Chemotherapy may accelerate molecular aging to the equivalent to 15-years of normal aging.
Oncologists from the University of North Carolina (UNC) have directly measured the impact of chemotherapy treatment on biological aging. Hanna Sanoff, MD, MPH, assistant professor with the UNC School of Medicine and member of UNC Lineberger Comprehensive Cancer Center, and colleagues measured the level of p16, a protein that causes cellular aging, in the blood of 33 women (aged >50) who had undergone chemotherapy for curable breast cancer. Samples were taken for analysis of molecular age from patients before chemotherapy, immediately following chemotherapy, and a year after therapy finished.

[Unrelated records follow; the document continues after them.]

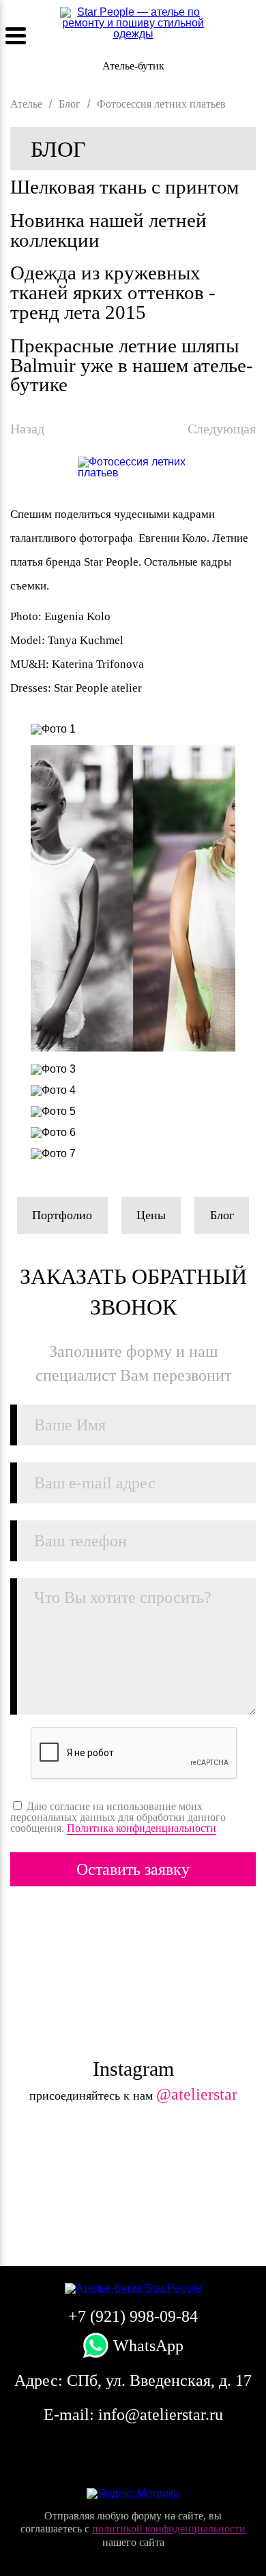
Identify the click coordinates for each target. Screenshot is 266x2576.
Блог (58, 149)
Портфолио (62, 1215)
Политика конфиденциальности (141, 1828)
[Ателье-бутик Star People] (133, 2288)
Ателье (26, 104)
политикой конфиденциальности (169, 2528)
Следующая (222, 428)
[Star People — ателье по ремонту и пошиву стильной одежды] (133, 29)
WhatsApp (146, 2346)
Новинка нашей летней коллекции (108, 230)
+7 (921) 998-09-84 (251, 36)
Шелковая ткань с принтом (124, 187)
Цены (151, 1215)
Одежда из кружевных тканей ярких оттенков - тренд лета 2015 (113, 292)
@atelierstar (196, 2094)
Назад (27, 428)
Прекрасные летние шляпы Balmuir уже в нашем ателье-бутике (131, 365)
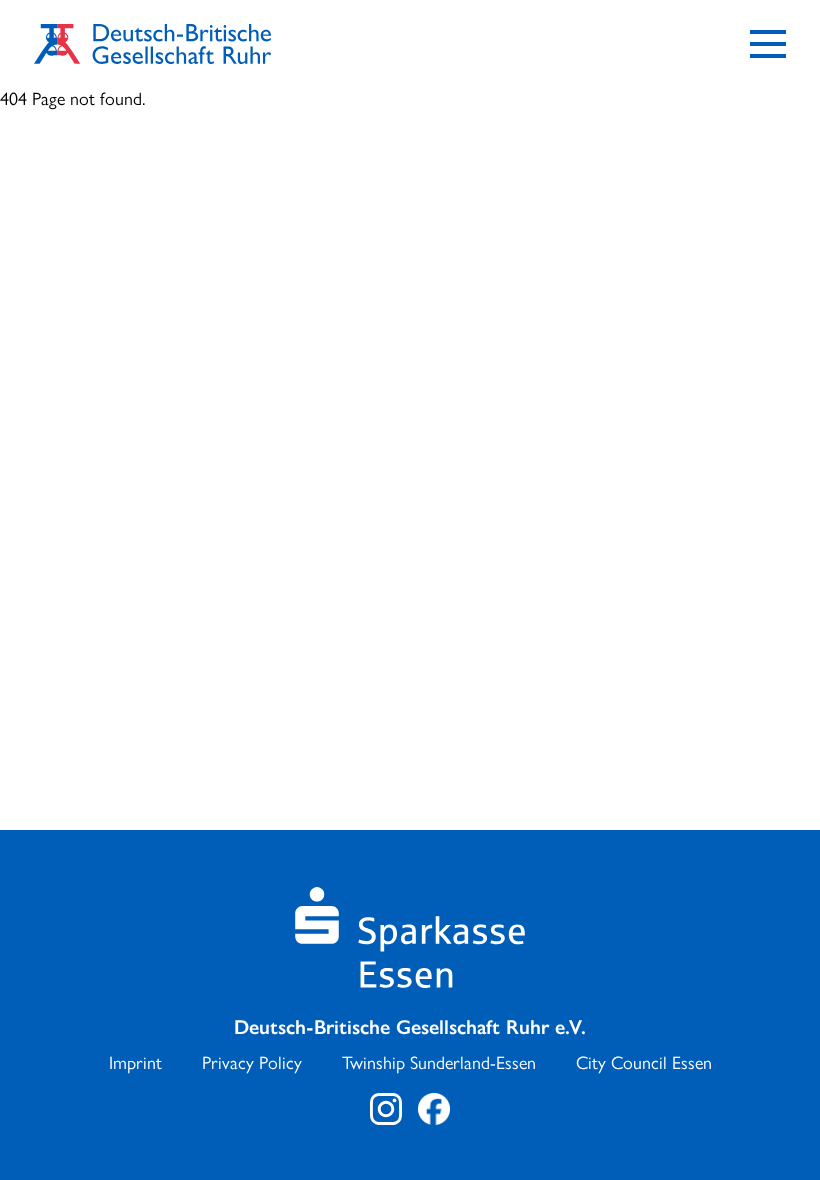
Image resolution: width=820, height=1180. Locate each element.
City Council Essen (644, 1063)
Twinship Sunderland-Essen (439, 1063)
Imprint (135, 1063)
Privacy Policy (252, 1063)
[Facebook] (434, 1109)
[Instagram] (386, 1109)
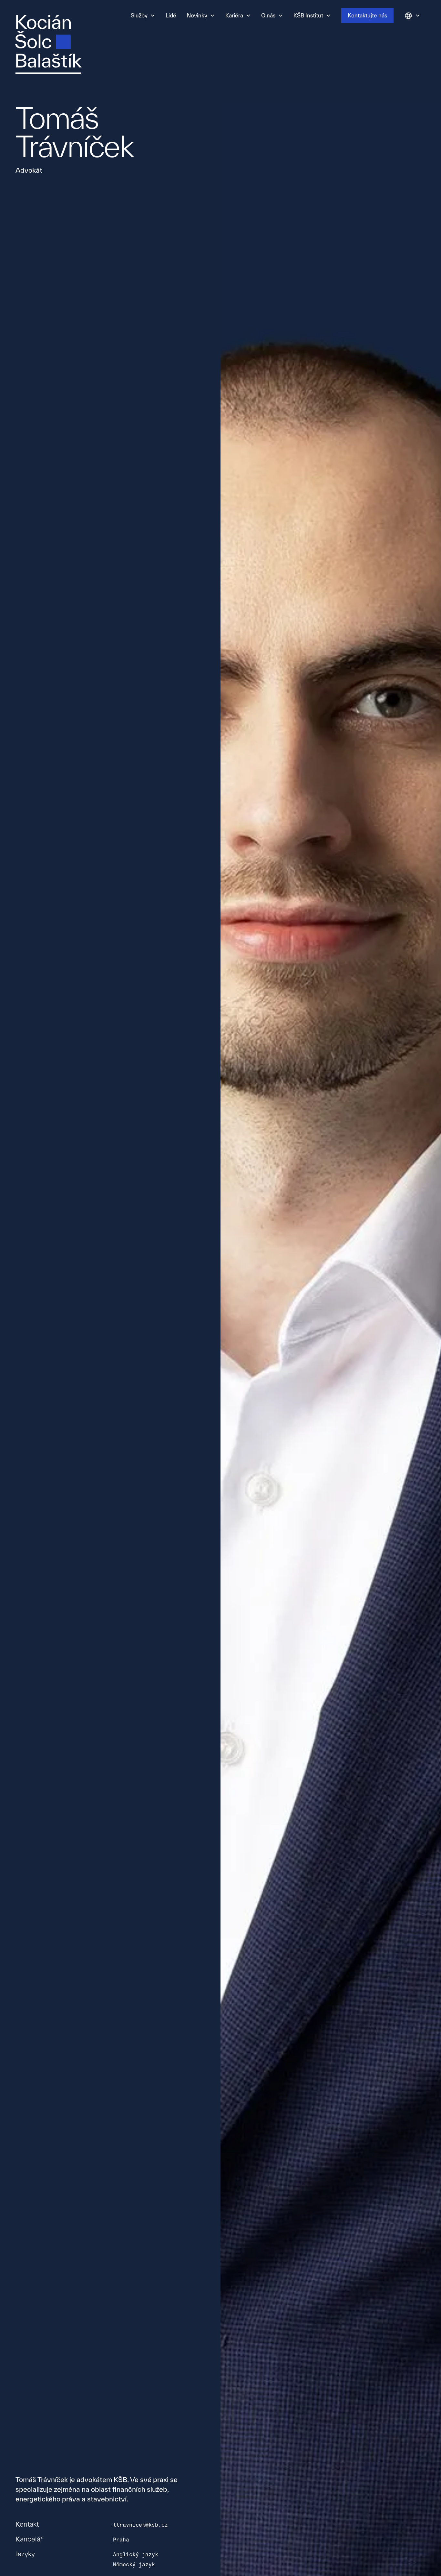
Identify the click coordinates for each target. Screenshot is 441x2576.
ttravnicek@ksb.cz (140, 2525)
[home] (48, 44)
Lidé (171, 15)
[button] (143, 15)
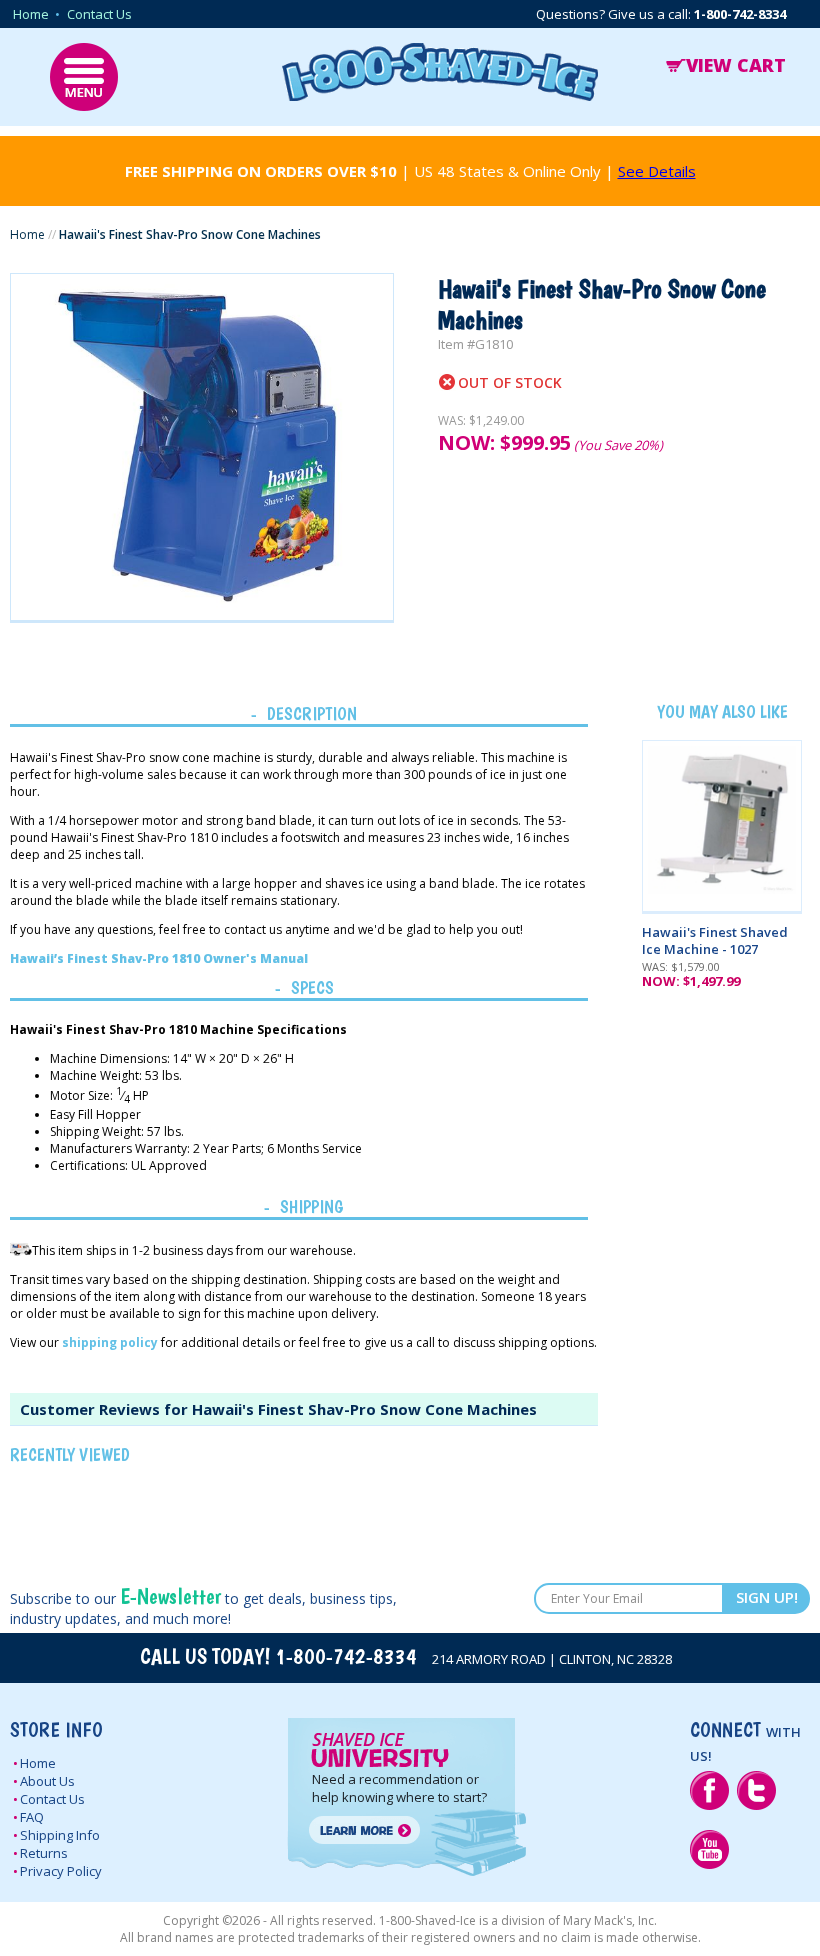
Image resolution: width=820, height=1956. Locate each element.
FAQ (32, 1817)
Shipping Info (60, 1835)
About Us (47, 1781)
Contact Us (99, 14)
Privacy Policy (61, 1871)
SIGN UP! (767, 1597)
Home (31, 14)
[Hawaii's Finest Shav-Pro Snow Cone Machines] (202, 447)
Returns (44, 1853)
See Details (657, 171)
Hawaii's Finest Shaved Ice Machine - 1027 (715, 940)
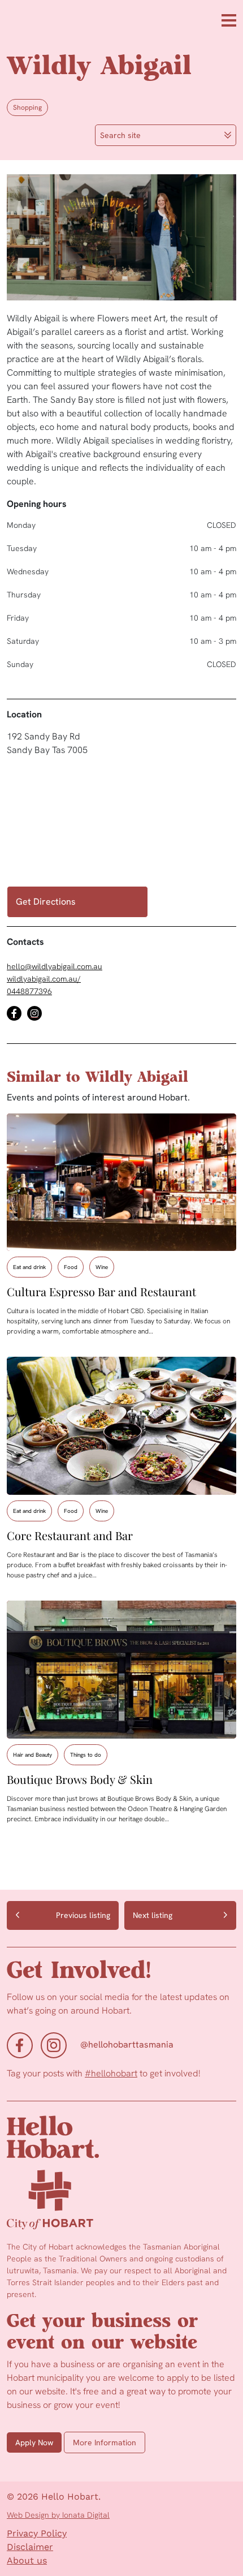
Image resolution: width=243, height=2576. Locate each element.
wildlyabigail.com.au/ (44, 979)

The results showed that curative chemotherapy caused an increase in molecular age that was equivalent to 15-years of chronological aging. The authors believe that the p16 test could be used to evaluate how chemotherapy will affect a patient's long-term health and survival, as well as being a predictive biomarker for the long-term toxicity of chemotherapy. "Our theory is that if you have an advanced molecular age to begin with, it will be harder for you to tolerate chemotherapy," said Dr Sanoff. "We believe a high level of p16 before treatment could mean that a patient will have a harder time making new blood cells after each chemotherapy treatment, and therefore be at greater risk for anemia and infection during chemotherapy." Study-co author Dr Hyman Muss, director of UNC Lineberger’s Geriatric Oncology Program concluded: “While these findings are highly provocative, we have much more to study and will have to verify in future trials how these changes in molecular aging affect long-term survival. Adjuvant chemotherapy has dramatically improved breast cancer survival and pending further data, the results of our study should not affect adjuvant chemotherapy decisions."
Sanoff HK, Deal AM, Krishnamurthy J, Torrice C, Dillon P, Sorrentino J, et al. Effect of Cytotoxic Chemotherapy on Markers of Molecular Age in Patients With Breast Cancer. J Natl Cancer Inst. 2014, March 28. [Epub ahead of print].